- **Aim of the exercise**: Go through the entries below. Copy out every line that contains "This".

- **Record excerpts**:
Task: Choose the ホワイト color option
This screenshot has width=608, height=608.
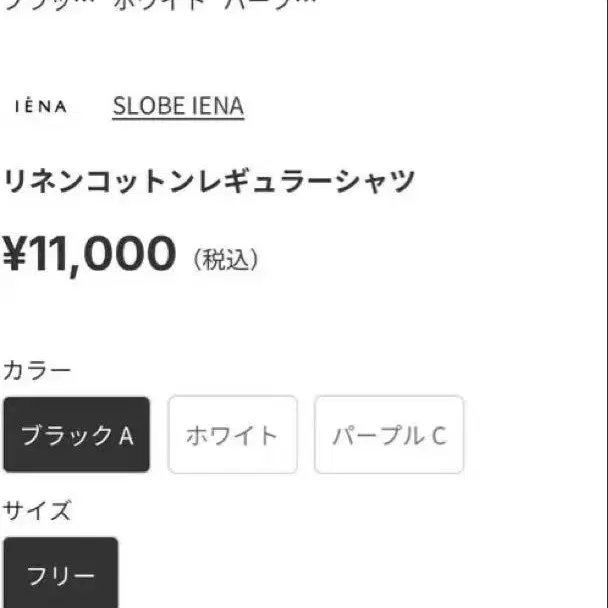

...

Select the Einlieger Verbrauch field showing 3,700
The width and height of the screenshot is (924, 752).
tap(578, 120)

==

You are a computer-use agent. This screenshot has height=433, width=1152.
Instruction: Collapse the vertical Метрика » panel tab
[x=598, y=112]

- **Result below**:
This screenshot has width=608, height=608.
You are a computer-use agent. This screenshot has height=433, width=1152.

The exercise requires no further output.